Management consultants, accountants, public safety offices, marketing firms, and many more business and professional services organizations are high-value targets for cybercriminals due to the range of confidential client information they handle. Companies in this sector should all have solid security postures — and many do. But there’s still an alarming number of enterprises that do not.
A survey by Hiscox found that 7 out of 10 business and professional services organizations are not prepared for a cyber attack. Worse, 45% reported that they had experienced at least one cyber attack in the past year, while two-thirds had been hit by two or more attacks.
Meanwhile, Security Infowatch reports that 62% of law firms do not have an information security professional and only 41% have documented cybersecurity policies.
The consequences can be devastating. In addition to the financial impact, the reputational damage caused by an attack can be significant. Business services firms are trusted with highly confidential client data, the loss of which can literally be costly, particularly in the light of new regulations like GDPR. Furthermore, these firms are trusted vendors to organizations all over the world, and must maintain vigorous security performance.
A deeper dive into the cyber risk facing business services organizations
In light of these threats, BitSight’s Data Science team took a closer look at the security performance of organizations in the business services sector. The team collected data as of June 1, 2019 for a range of business services companies, including accounting firms; management consultancies; marketing and advertising agencies; staffing and recruiting firms; professional training and coaching organizations; graphic design companies; organizations specializing in security and investigations; and more.
The first key takeaway is that improvement is required. BitSight finds that almost half of all Business Services companies do not have Advanced Ratings—meaning they are at a much higher likelihood of breach. Our security ratings range from 250 to 900, with a higher rating equating to a better security posture. Anything above 740 is considered “Advanced”. However, companies with a security rating of 500 or lower are nearly five times more likely to experience a publicly disclosed data breach.
Forty-five percent of these companies were found to have out-of-date systems or unsupported devices. These systems and devices can be difficult to patch and track, making them primary targets for enterprising hackers.
Furthermore, the metrics (below) show that the ports of 44% of business services companies are inherently insecure or vulnerable to cyberattack.
Less than 4% of business services companies had one or more botnet infections within the last three months. This number may seem low, but even one botnet infection can be devastating because it extends beyond a single machine. These infections occur when networks of computers have been compromised or infected with malware.
BitSight research identified a solid correlation between botnet infections and data breaches. More specifically, companies with a BitSight botnet grade of B or lower were more than twice as likely to experience a publicly disclosed data breach.
On the bright side, this sector has some of the highest adoption of email protection controls among all of the sectors tracked by BitSight, with almost 70% of companies using either SPF or DKIM across all their email servers. SPF and DKIM — authentication protocols that organizations can use to validate that emails have not been forged — allow mail readers to check if the mail was really sent from the “From” domain. This assists in spotting SPAM and phishing emails.
Finding security in a complex ecosystem
As our data shows, the systems and networks of business services companies are highly vulnerable to attack or, in some cases, already compromised.

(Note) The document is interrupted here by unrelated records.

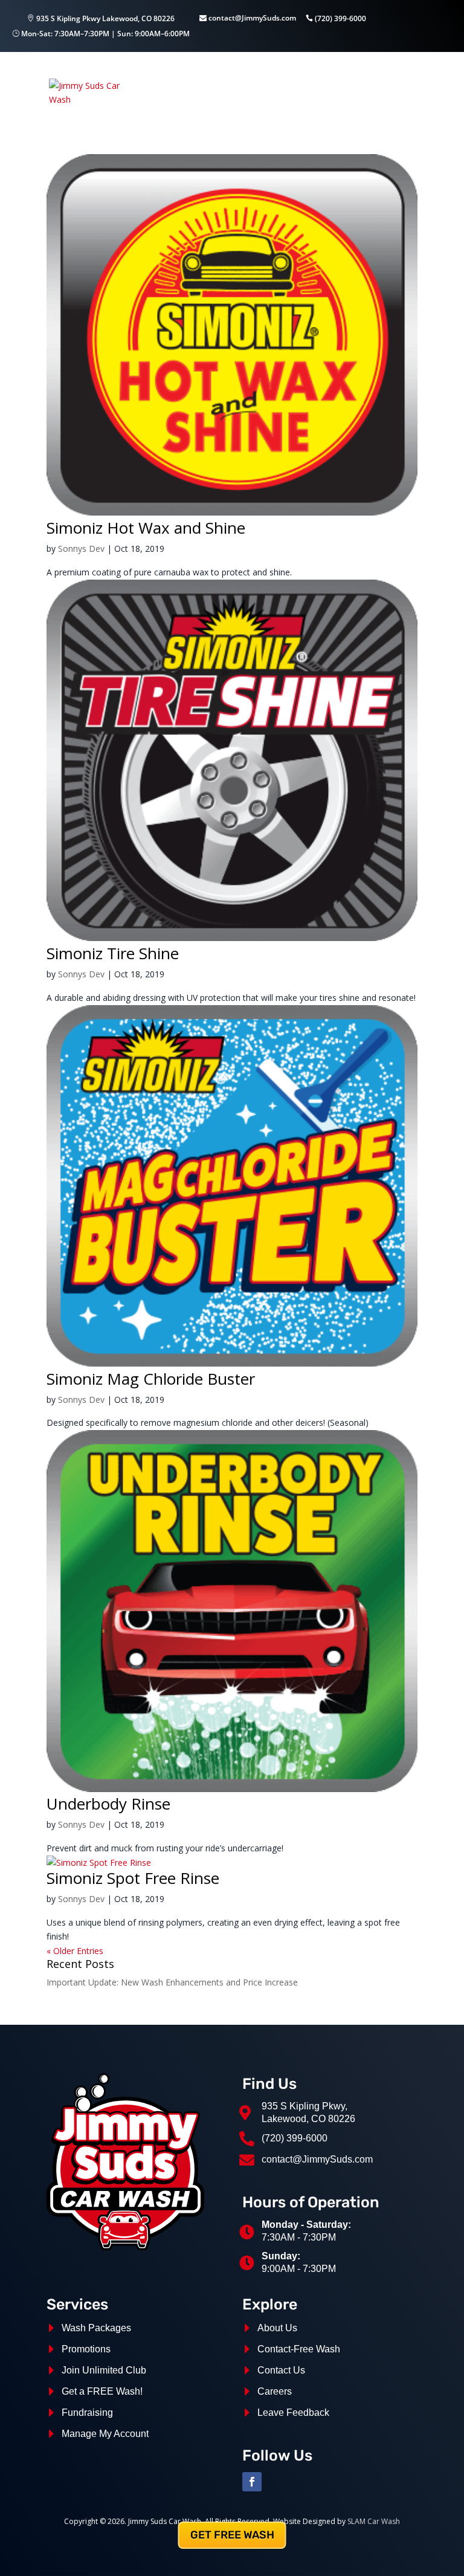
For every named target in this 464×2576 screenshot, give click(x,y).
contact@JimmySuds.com (251, 18)
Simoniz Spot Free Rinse (133, 1878)
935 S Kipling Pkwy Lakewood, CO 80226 (104, 18)
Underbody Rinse (108, 1803)
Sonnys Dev (81, 548)
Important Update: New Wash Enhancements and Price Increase (172, 1982)
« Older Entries (75, 1950)
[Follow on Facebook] (252, 2481)
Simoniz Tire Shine (113, 953)
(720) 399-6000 (339, 18)
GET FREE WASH (232, 2535)
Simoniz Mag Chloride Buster (151, 1379)
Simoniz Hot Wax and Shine (146, 528)
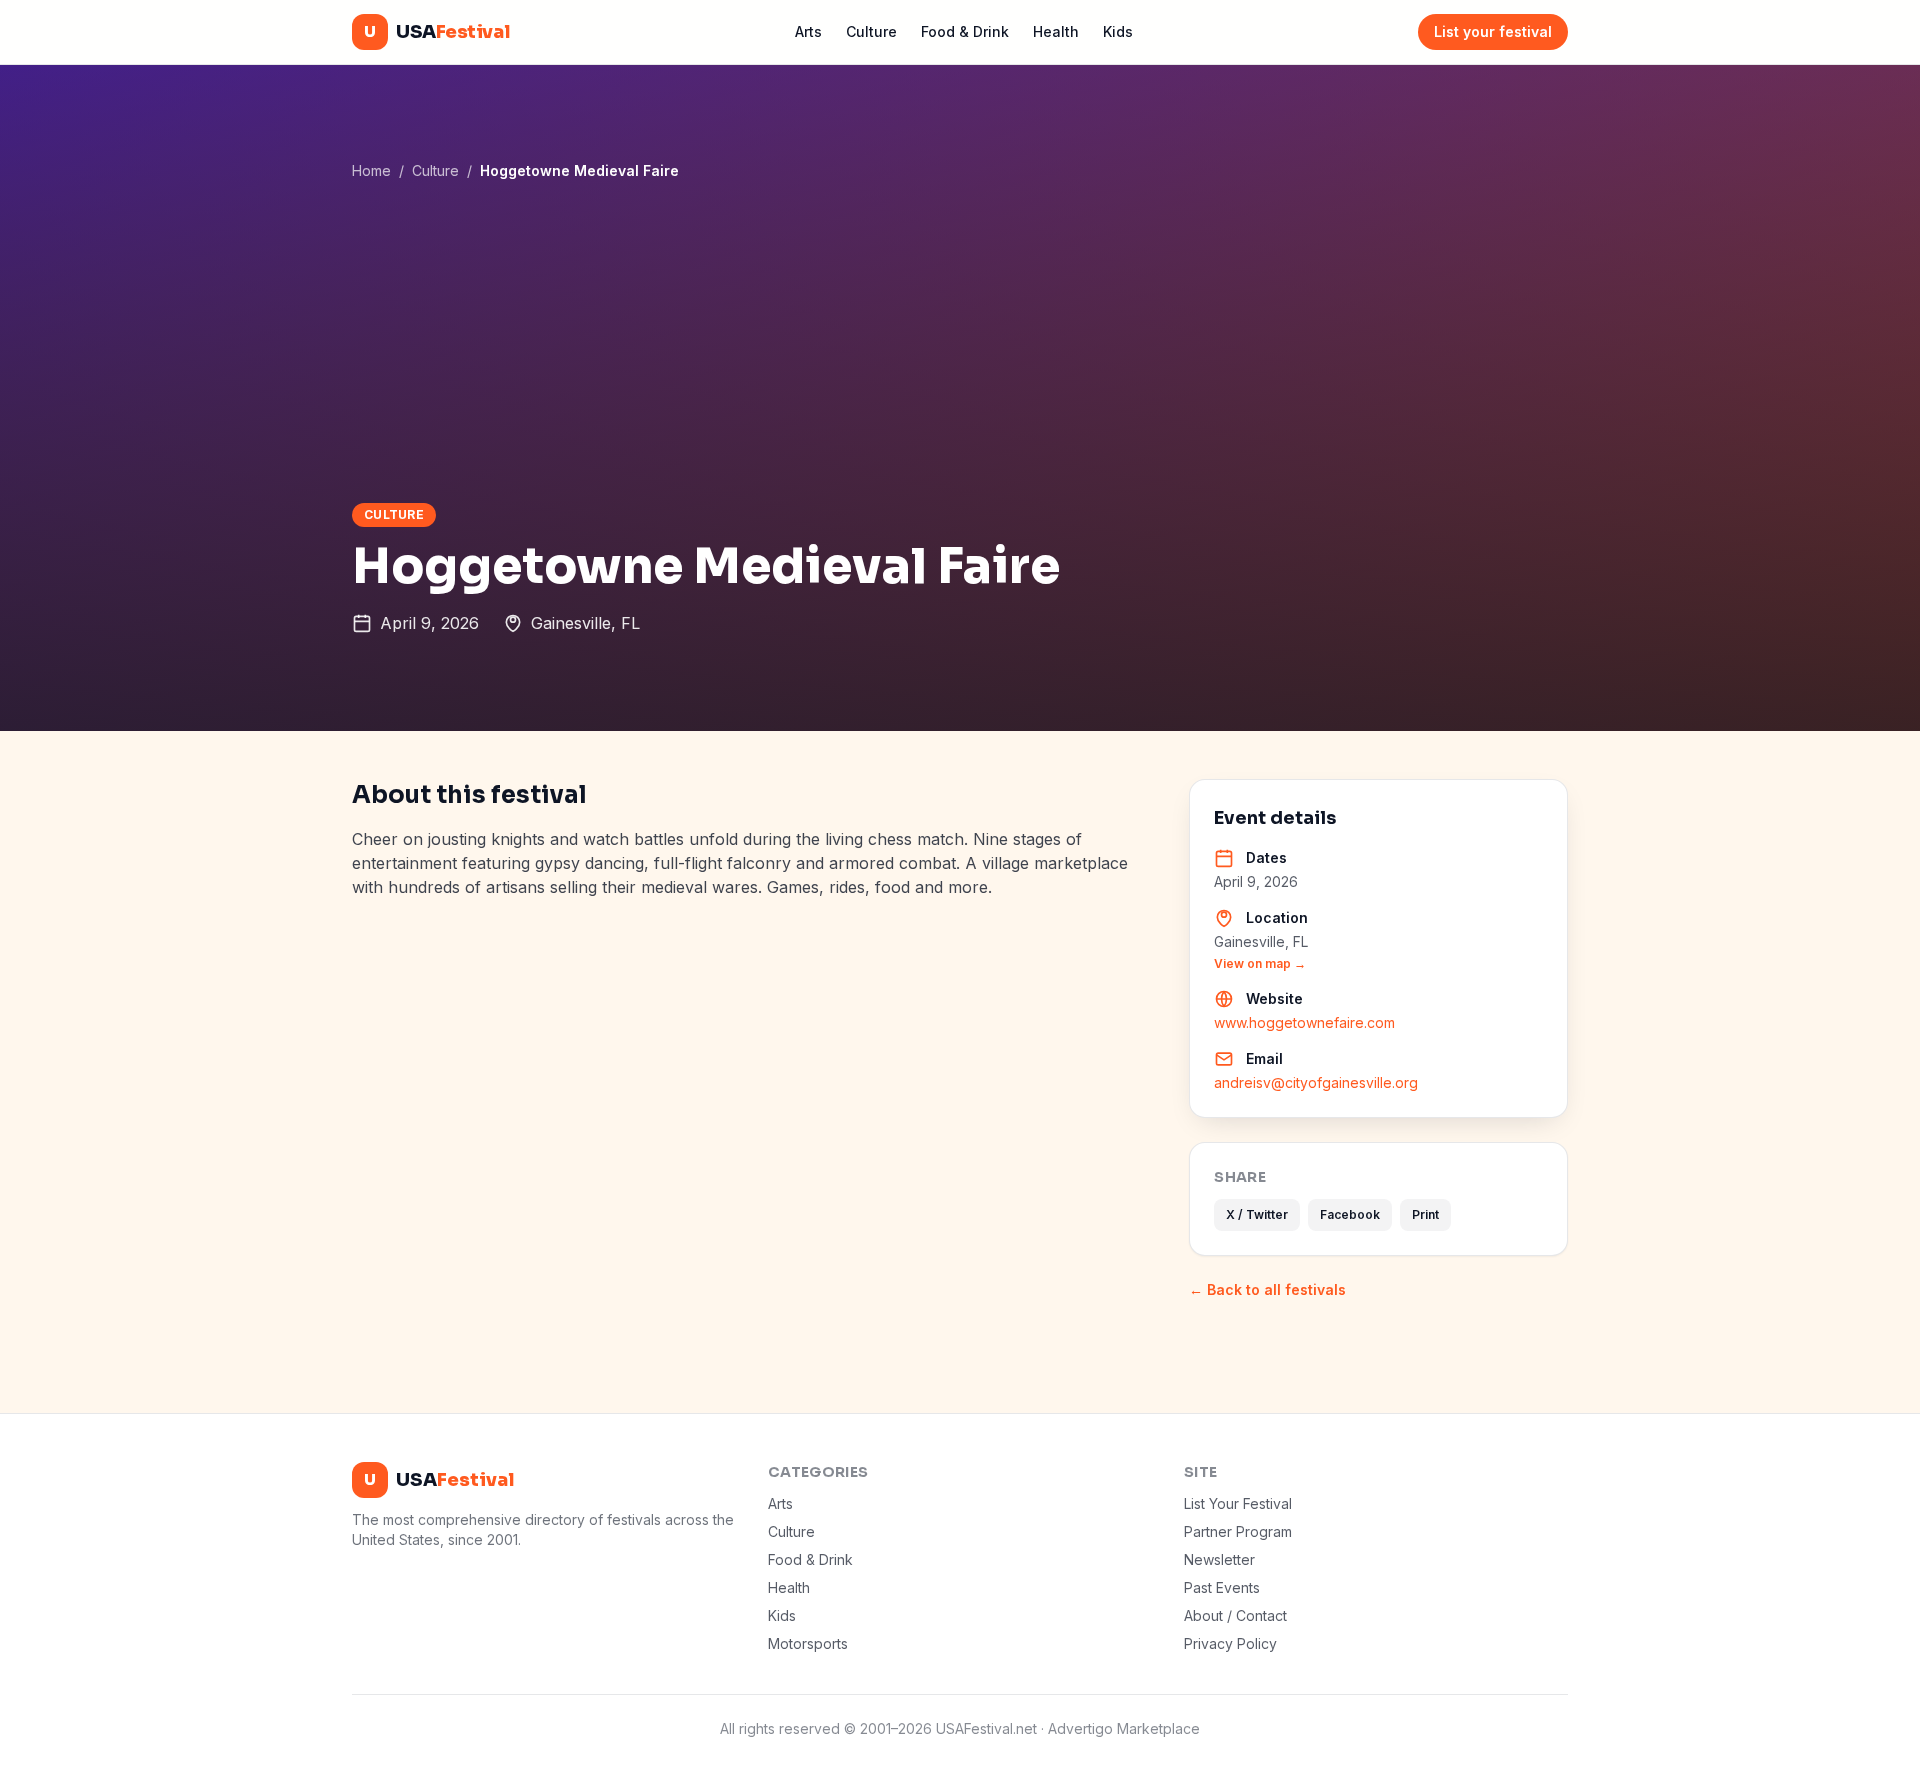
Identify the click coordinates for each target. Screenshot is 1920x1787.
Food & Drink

However, the challenge of security performance management also extends to the supply chains of these companies. Services firms occupy a broad and interconnected business ecosystem that relies on many third parties, yet these firms often find themselves playing the role of "third party" to their own customers. As a result of this complex ecosystem, it can take days (or sometimes longer) to discover a breach.
While internal security performance is a key priority for business services firms, they clearly cannot ignore the threat from external parties. Breaches traced to “trusted” third-party vendors and partners are a serious and increasing phenomenon. In the fall of 2017, the Ponemon Institute reported that more than half (56%) of companies surveyed said they had experienced a data breach or cyberattack caused by a third-party — up from 49% in the prior year.
Business services companies must establish — and maintain — sterling reputations to succeed in their respective spheres of operation. After all, the nature of their work requires them to have access to their clients’ most sensitive and valuable information. Whether working to assess or improve a client’s finances, its business processes, or its legal strategies, these firms must be discreet and highly trustworthy. Business services firms that fail to meet these expectations will see their entire business models suffer.
Continuous monitoring is required
In our interconnected and interdependent digital world, an internal-only security focus is far from adequate.
Business services companies must look well beyond their own firewalls if they are to truly protect their own data and the client information with which they’re entrusted. They must evaluate and continuously monitor their own security postures as well as those of every partner and third-party that may also pose security risks. They must also collaborate closely with those third-parties and create a roadmap for security that scales to meet the demands of the organizations they serve.
Making the grade
While business services companies are performing reasonably well in some areas of their security posture, there remains room for improvement. Overall, the sector lags other industries in terms of overall security performance. Furthermore, legacy systems and vulnerabilities remain a risk factor for a significant percentage of firms. But by continuously monitoring the security profiles of their third-party partners with security ratings — and addressing any vulnerabilities or concerns identified — business services firms can greatly improve their ability to keep their reputations intact and their clients loyal.